Velocity Vortex (2016-2017)
This robot has three main areas of design. Our 3D printed slingshot was designed by our lead engineer, Christian, and was printed by Stratasys Direct Manufacturing. The conveyor belt was a new touch this year. We have tried to use conveyor belts in the past, and we were unsuccessful, so it is great to finally use a practical conveyor belt to lift the particles into the cup of the slingshot. The 3D printed beacon pusher was also designed by Christian and was printed using our very own 3D printer that we won last year at the MN State Championship.
FIRST Res-Q (2015-2016)
This game proved to be quite a challenge! How do you climb a mountain (without tipping over backwards) and do a pull-up? We brainstormed ideas during a number of team meetings.

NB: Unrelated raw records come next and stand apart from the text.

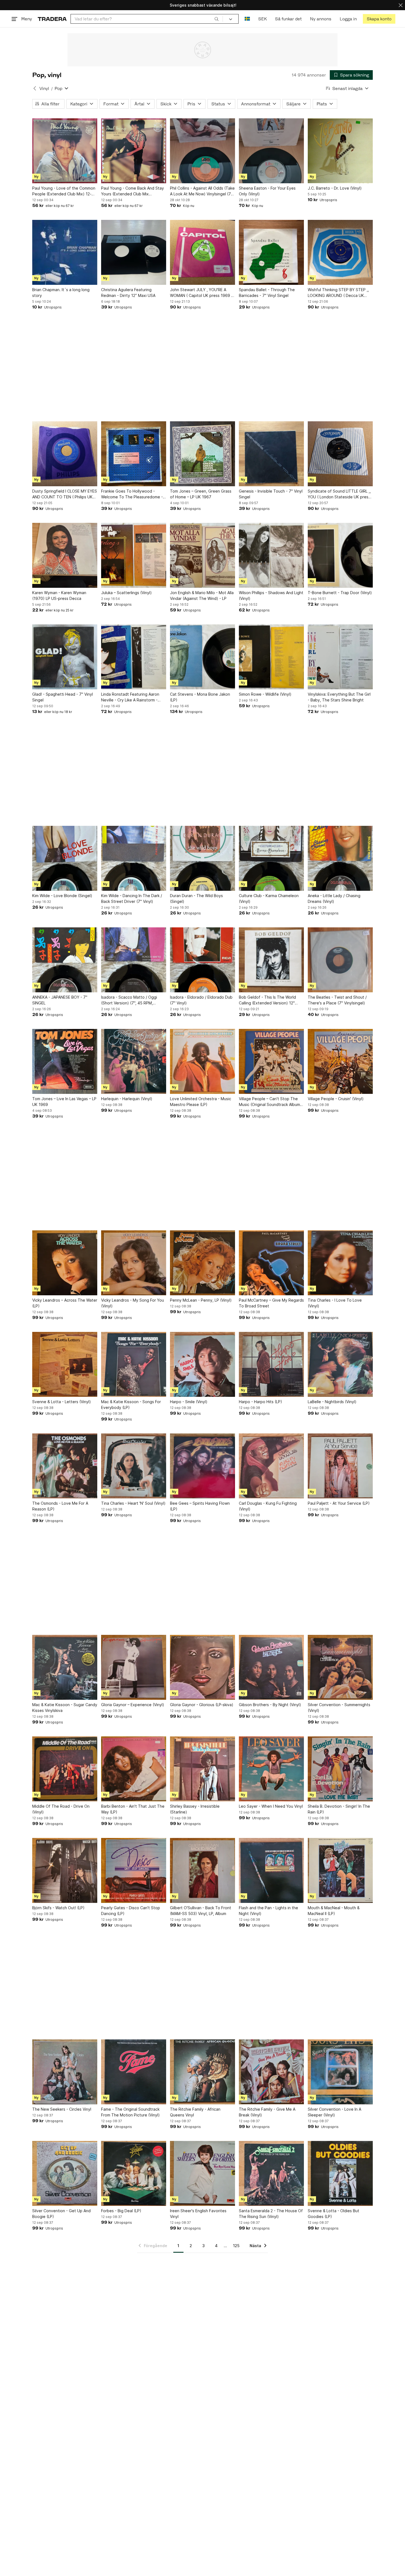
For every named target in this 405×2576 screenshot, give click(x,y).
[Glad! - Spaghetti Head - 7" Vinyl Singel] (64, 656)
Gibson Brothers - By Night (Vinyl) (270, 1704)
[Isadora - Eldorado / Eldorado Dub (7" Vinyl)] (202, 959)
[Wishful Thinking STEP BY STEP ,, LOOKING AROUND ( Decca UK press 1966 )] (340, 252)
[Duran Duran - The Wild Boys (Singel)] (202, 858)
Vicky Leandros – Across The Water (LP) (64, 1303)
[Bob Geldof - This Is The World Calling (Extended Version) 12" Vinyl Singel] (271, 959)
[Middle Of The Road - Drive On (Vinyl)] (64, 1768)
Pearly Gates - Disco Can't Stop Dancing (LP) (130, 1910)
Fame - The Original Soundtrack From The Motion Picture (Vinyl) (130, 2112)
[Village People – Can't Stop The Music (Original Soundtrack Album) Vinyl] (271, 1061)
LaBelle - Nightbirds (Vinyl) (332, 1401)
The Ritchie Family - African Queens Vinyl (195, 2112)
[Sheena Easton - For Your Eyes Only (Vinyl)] (271, 150)
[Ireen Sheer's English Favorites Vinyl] (202, 2173)
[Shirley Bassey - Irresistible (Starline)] (202, 1768)
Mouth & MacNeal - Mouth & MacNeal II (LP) (334, 1910)
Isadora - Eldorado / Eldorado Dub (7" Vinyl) (201, 1000)
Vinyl (44, 88)
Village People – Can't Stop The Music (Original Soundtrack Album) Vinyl (270, 1101)
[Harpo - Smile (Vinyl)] (202, 1364)
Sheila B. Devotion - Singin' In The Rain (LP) (339, 1809)
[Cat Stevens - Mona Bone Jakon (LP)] (202, 656)
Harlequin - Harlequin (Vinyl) (126, 1098)
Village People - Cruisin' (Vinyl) (336, 1098)
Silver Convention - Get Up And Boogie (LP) (61, 2213)
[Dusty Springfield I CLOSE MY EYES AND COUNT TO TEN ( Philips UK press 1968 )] (64, 453)
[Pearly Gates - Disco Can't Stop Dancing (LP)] (133, 1870)
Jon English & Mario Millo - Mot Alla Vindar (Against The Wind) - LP (202, 595)
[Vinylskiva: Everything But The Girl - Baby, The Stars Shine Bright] (340, 656)
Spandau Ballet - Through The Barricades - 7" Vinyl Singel (267, 292)
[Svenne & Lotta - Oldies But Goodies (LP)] (340, 2173)
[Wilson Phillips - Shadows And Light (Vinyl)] (271, 555)
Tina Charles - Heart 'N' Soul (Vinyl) (133, 1503)
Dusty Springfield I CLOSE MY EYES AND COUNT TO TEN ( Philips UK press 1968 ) (64, 494)
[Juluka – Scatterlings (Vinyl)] (133, 555)
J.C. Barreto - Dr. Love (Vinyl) (335, 188)
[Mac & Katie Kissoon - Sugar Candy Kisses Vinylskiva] (64, 1667)
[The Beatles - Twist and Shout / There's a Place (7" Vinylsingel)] (340, 959)
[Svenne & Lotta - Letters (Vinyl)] (64, 1364)
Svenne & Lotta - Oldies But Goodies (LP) (333, 2213)
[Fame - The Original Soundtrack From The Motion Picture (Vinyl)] (133, 2071)
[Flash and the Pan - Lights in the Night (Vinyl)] (271, 1870)
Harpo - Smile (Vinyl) (188, 1401)
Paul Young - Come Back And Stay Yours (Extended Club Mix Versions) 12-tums (132, 191)
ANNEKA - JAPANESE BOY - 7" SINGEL (59, 1000)
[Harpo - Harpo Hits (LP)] (271, 1364)
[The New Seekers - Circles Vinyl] (64, 2071)
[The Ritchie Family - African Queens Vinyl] (202, 2071)
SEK (262, 19)
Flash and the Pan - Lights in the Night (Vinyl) (268, 1910)
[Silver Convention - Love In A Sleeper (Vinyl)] (340, 2071)
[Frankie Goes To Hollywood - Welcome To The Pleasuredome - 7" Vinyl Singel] (133, 453)
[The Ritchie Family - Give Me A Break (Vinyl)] (271, 2071)
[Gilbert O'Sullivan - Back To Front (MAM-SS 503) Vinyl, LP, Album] (202, 1870)
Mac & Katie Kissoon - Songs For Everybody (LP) (131, 1404)
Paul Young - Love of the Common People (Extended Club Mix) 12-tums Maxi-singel (63, 191)
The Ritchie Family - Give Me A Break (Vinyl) (267, 2112)
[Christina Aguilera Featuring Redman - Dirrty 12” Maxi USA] (133, 252)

We figured out the angles at which the climb will be, where we think the center of mass should be on the robot, what kind of drive train (wheel system) would work best to climb, and the size the robot should be based on all of the factors. We decided that a tank track would work best, and that the robot should be as small and as light as possible, but with as much weight at the front as possible. As you can see in the photos below, we came up with our own tank track design (3D CAD), and our robot is about 10″ in length. Everything barely fit on such a tiny frame! We created an arm (3D CAD) that will help get a hook on the top bar on the mountain, which will pull the robot up to the mountain high zone and do a pull-up. There is a winch with kevlar string to do the heavy lifting.

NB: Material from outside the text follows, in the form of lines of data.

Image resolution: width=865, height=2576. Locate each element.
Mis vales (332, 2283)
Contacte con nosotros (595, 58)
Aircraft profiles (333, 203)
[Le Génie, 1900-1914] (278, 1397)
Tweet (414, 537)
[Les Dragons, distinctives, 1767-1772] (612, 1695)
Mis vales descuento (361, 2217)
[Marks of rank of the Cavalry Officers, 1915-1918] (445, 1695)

Cascade Effect (2014-2015)
We decided our design would involve a lift arm system and sweeper/ramp combo, and to attach a servo arm with a box (ball bucket) attached to it to collect balls. The ball bucket would start in the lowest position, and the sweeper and ramp would guide balls into it. Once balls were in the bucket, we would lift it up to reach one of the goals, and tip it to dump the balls in. We made a prototype ball bucket out of cardboard and also made a funnel on one side of the box to help guide the balls right into the rolling goal. Once we got everything programmed correctly on the game controller, we tested the ball bucket and lift arm, and it worked well. We had a 3D-printed ball bucket made to the same dimensions as the cardboard prototype. Once that was installed, we realized it was a lot heavier than the cardboard, so we changed the servo to a motor with an encoder and a gear box with a worm gear to slow the arm down and to guide the ball bucket to the right position to dump balls into the rolling goals. The bucket was still too heavy for the gear box, so we did some calculations on how much torque the bucket motor has and got to work on the gear box parts and redesigning the bucket. We now have a new, redesigned 3D-printed ball bucket that is lighter weight, the bucket arm has a better gear box, and it all works quite well.
Block Party! (2013-2014)
We used 11 different parts created by 3D printing. We experimented with using printed gears both for cost savings and to keep our top weight down, the CAD files for the gears came from http://www.thingiverse.com. Thingiverse is the world’s largest 3D design community for discovering, printing and sharing 3D models. We created CAD designs for our block scoop, hanging hook (the head) and pulleys. Christian did the CAD designs using Autodesk Inventor. It was cool to be able to design the hanger to match our team mascot, Mr. Roboto.